Chea Dieb, 62, said she joined the Khmer Rouge in Kompong Cham province in 1974 and entered Phnom Penh on April 17, 1975—the day residents lined the streets of the capital cheering and waving white flags as the black-clad communists drove through after overthrowing the Khmer Republic.
Ms. Dieb was testifying in Case 002 in a segment related to forced marriages. Prosecutors are attempting to prove that Khieu Samphan and the regime’s second-in-command, Nuon Chea, enacted a national policy of forcing people to marry and have sex in order to create a new generation of revolutionaries.
She said she refused two attempts at a forced marriage, but eventually agreed for fear of repercussions.
She also recounted a speech delivered by Khieu Samphan at Phnom Penh’s Wat Ounalom pagoda, in which he said that all workers within the regime’s ministries over the age of 19 should be married so as to boost the country’s defenses.
“He said that all female cadres need to work for the state and those with the age of 19…needed to be arranged to get married. We should not keep them unmarried,” Ms. Dieb said.

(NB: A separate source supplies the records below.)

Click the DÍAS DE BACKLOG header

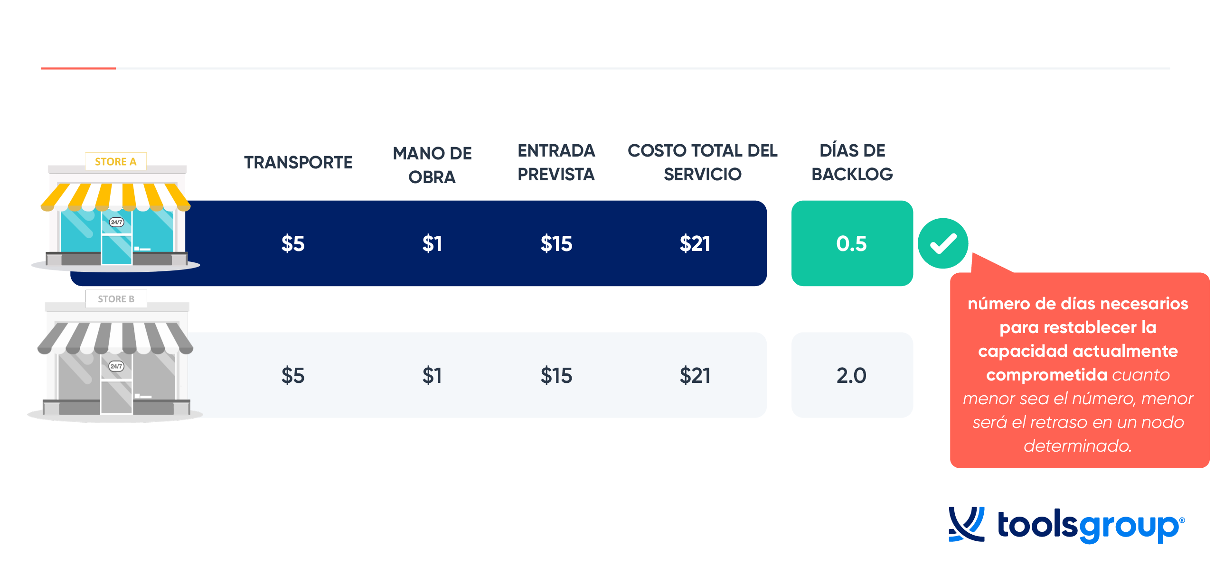pos(852,162)
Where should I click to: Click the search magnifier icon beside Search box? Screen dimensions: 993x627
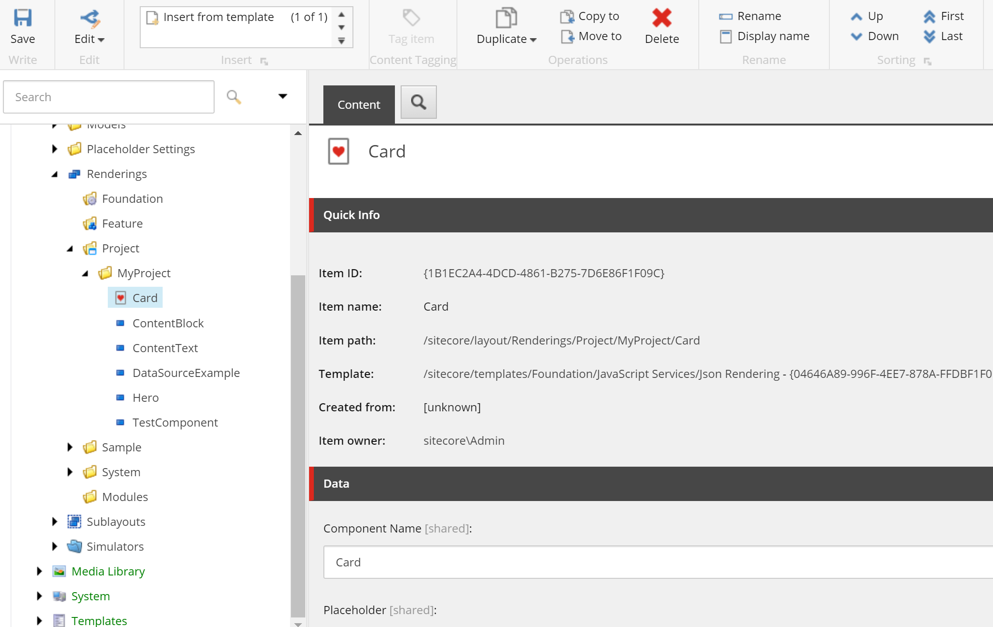pyautogui.click(x=234, y=97)
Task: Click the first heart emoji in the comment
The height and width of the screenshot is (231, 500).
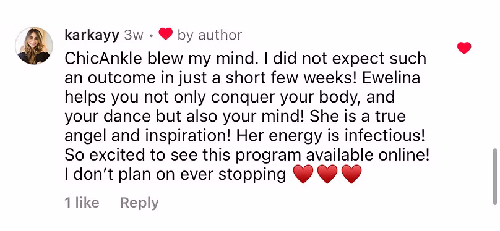Action: (x=303, y=174)
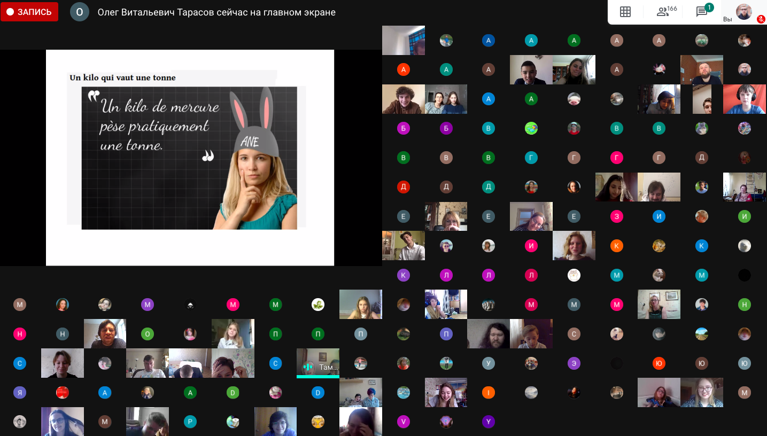Click the red ЗАПИСЬ recording indicator
The height and width of the screenshot is (436, 767).
point(29,12)
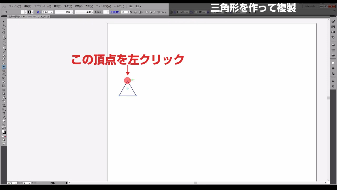Image resolution: width=337 pixels, height=190 pixels.
Task: Open the 均等 stroke profile dropdown
Action: (x=72, y=12)
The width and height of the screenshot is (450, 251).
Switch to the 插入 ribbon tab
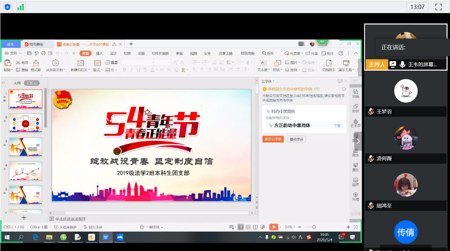pos(99,53)
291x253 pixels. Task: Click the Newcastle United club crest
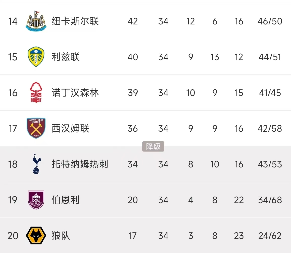click(x=36, y=21)
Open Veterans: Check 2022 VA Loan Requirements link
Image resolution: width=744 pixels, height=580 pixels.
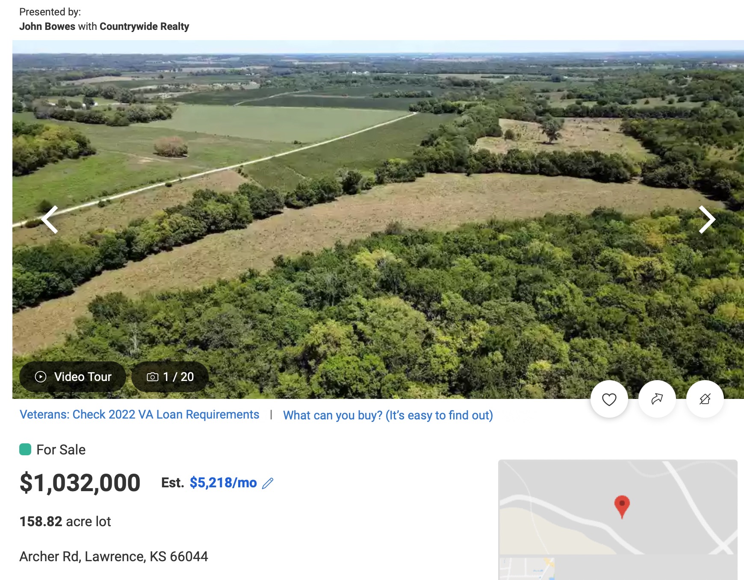tap(139, 415)
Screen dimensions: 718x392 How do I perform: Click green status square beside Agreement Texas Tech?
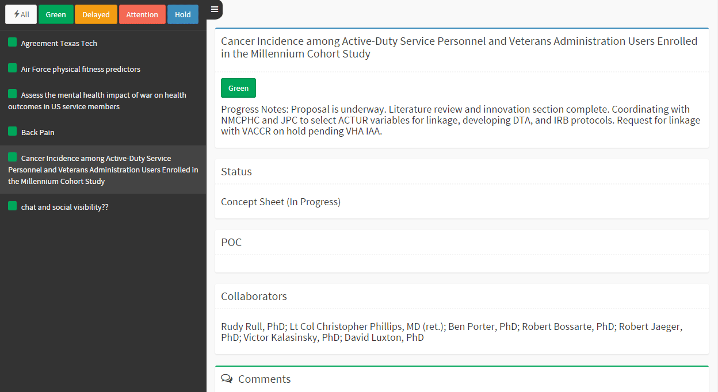click(12, 42)
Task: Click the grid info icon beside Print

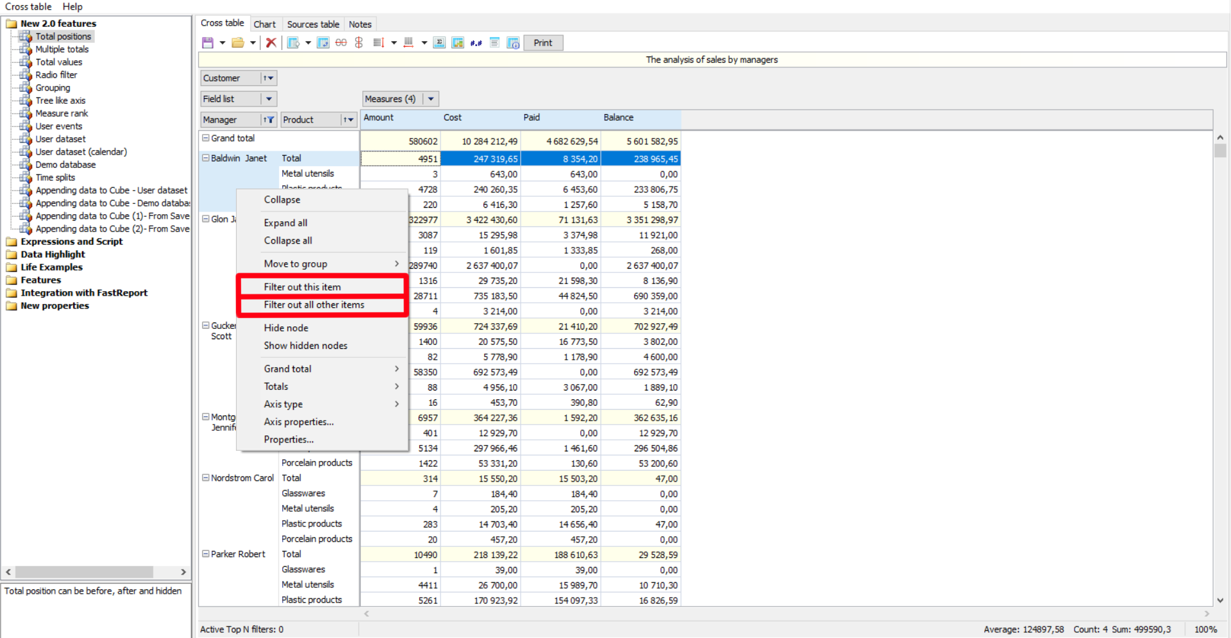Action: [x=513, y=43]
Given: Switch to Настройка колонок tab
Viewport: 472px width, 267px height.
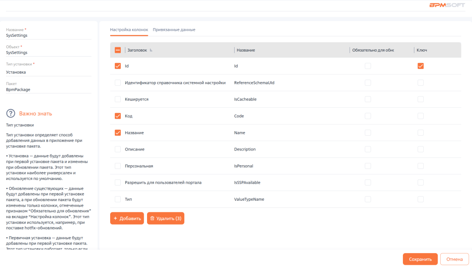Looking at the screenshot, I should [x=129, y=30].
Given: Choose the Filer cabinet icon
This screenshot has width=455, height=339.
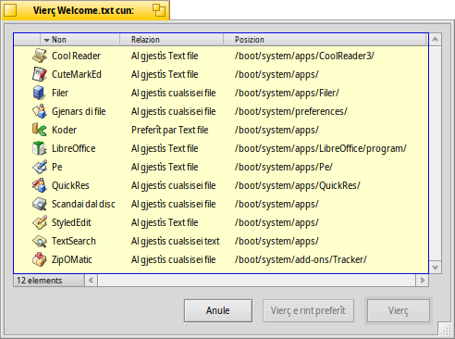Looking at the screenshot, I should [x=40, y=93].
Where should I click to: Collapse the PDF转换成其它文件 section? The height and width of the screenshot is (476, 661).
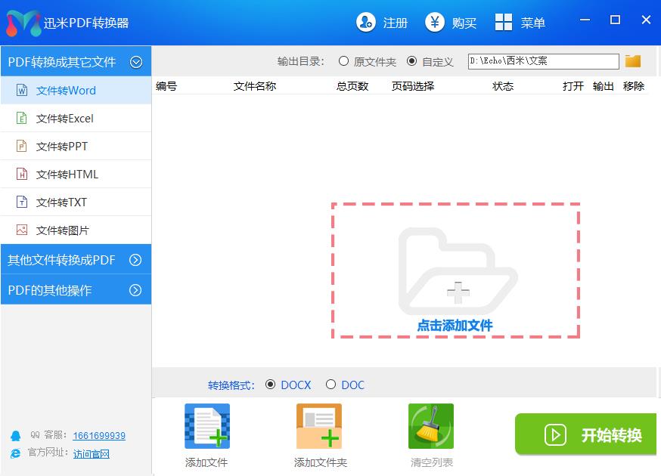(136, 62)
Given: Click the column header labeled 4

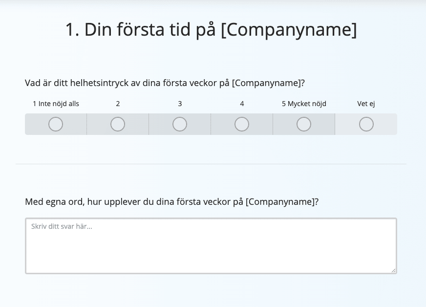Looking at the screenshot, I should [x=241, y=104].
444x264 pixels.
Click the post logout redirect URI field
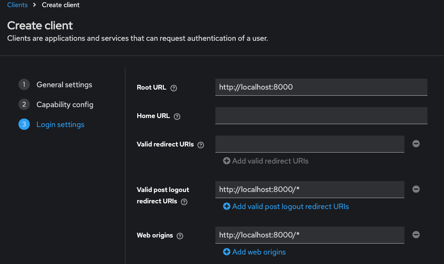click(x=310, y=190)
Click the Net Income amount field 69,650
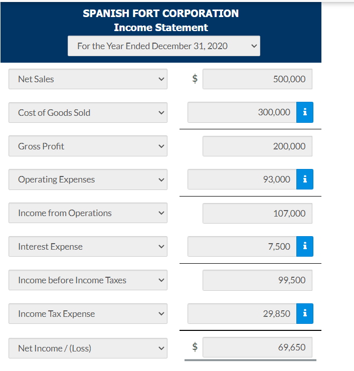The height and width of the screenshot is (371, 354). point(257,347)
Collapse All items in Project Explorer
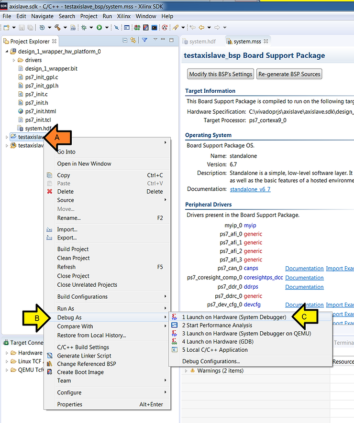 point(124,41)
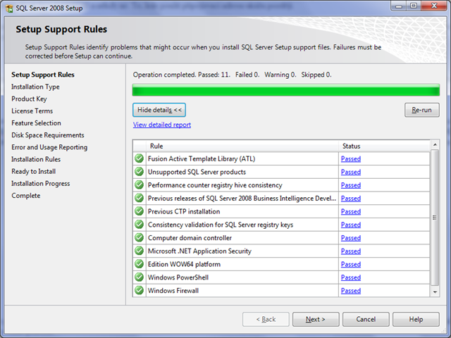The height and width of the screenshot is (338, 451).
Task: Click green check icon beside Windows Firewall
Action: tap(139, 291)
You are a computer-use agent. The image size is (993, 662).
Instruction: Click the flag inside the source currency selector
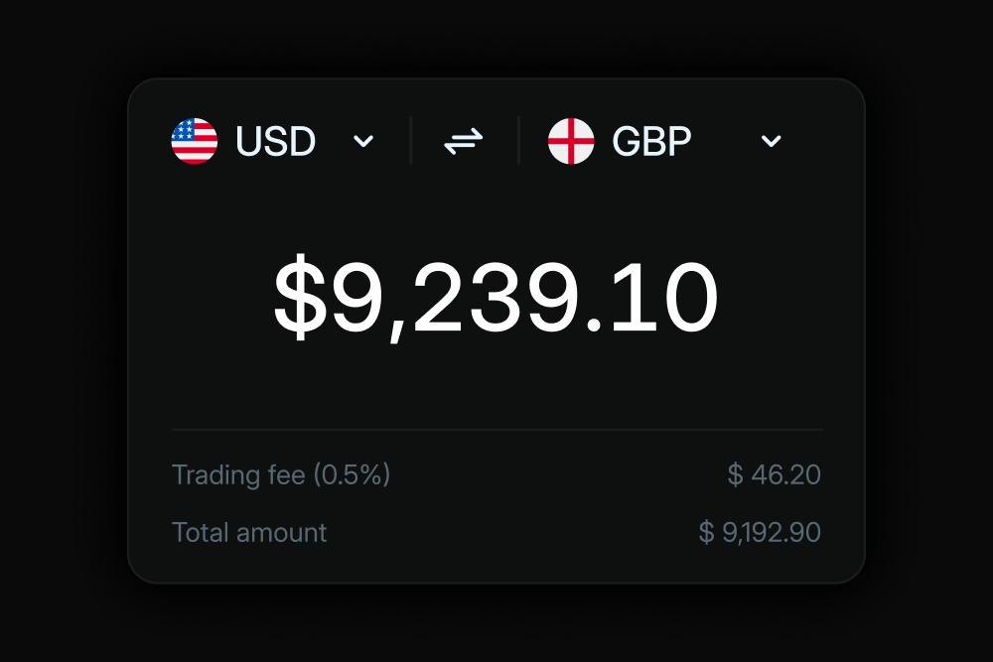(195, 141)
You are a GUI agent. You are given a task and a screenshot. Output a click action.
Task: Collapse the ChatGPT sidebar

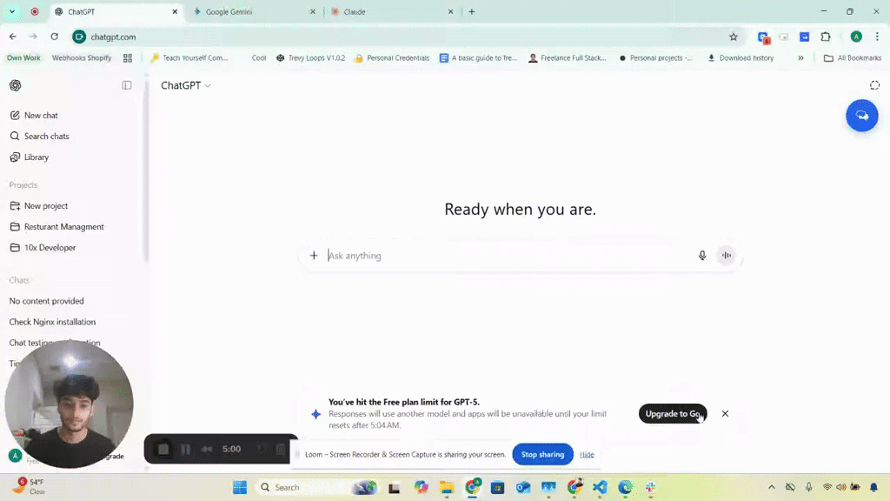coord(127,85)

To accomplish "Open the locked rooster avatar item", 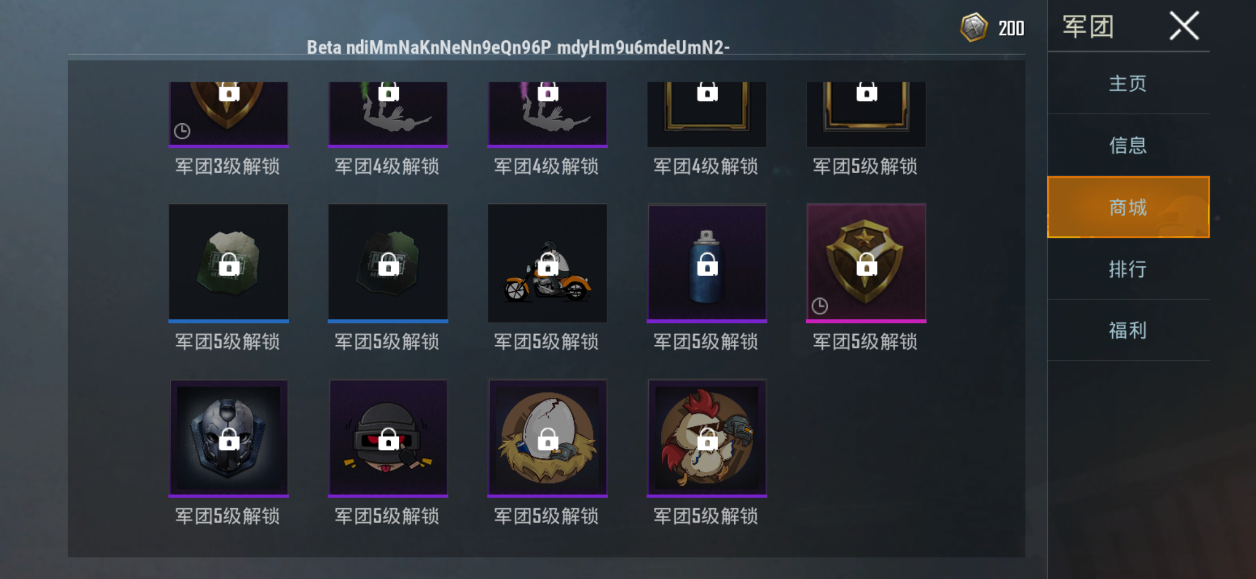I will tap(707, 439).
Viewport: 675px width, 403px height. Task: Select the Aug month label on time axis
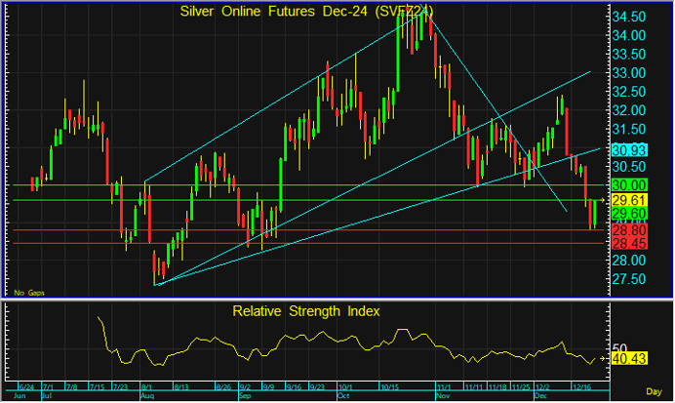[x=147, y=397]
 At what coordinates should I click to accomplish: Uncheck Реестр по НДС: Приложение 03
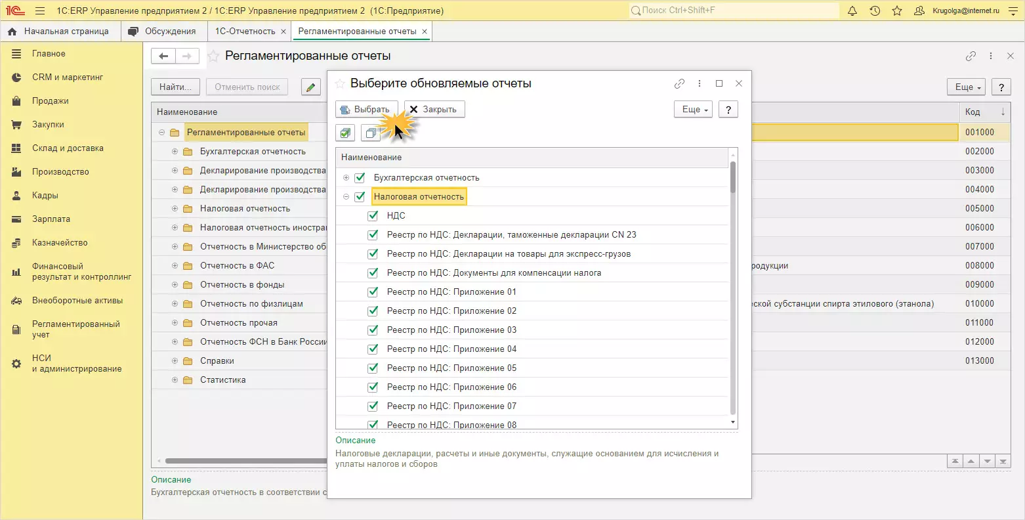click(373, 330)
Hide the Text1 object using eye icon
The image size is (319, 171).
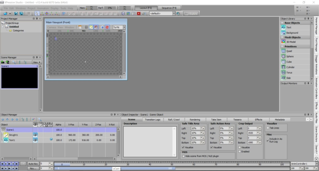point(36,140)
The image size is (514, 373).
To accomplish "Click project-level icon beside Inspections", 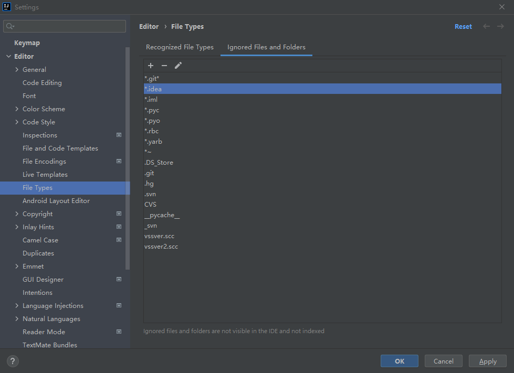I will 119,135.
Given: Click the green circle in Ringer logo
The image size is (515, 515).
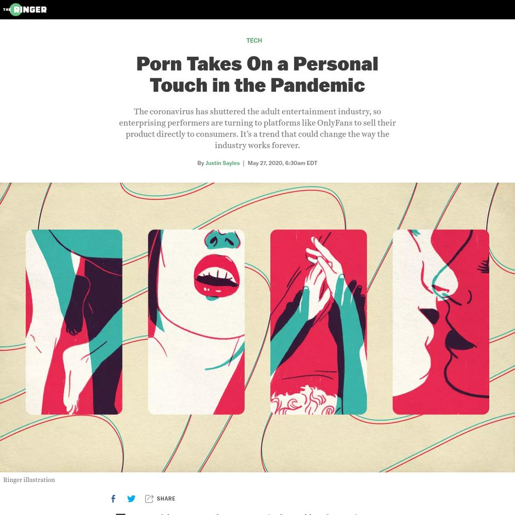Looking at the screenshot, I should click(16, 9).
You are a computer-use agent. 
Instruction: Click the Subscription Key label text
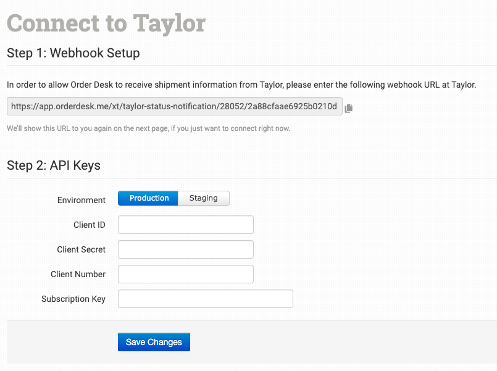coord(73,299)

“He said that they should get married so that they would produce children, and when they produce children, we will have more force to defend our territory,” she said.
Marriage as a means of increasing the country’s workforce was an oft-espoused goal of the regime, reiterated during wedding ceremonies, Ms. Dieb said.
“During the marriage ceremony, the leadership also taught about such aspects, that we should love each other and we should build happiness for our marriage…and we should produce children, as many as possible, for Angkar,” she said, using the regime’s term for its hierarchy.
In the morning session, despite claiming on Monday to have witnessed the execution of 10 ethnic Chinese and Vietnamese people, Seng Soeun, the head of a district administrative office in Kandal province during the Pol Pot era, backtracked on his claim.
“Why is [it] then that you said to DC-Cam [the Documentation Center of Cambodia], and you repeated that here yesterday, that these 10 people were Chinese and Vietnamese expatriates?” asked Victor Koppe, a lawyer for Nuon Chea.
“I did not say so,” Mr. Soeun replied. “At the time that I witnessed the execution, I did not see whether they were ethnic Vietnamese or not.”
Correction: A previous version of this article mistakenly identified Seng Soeun as a former district chief in Kandal province.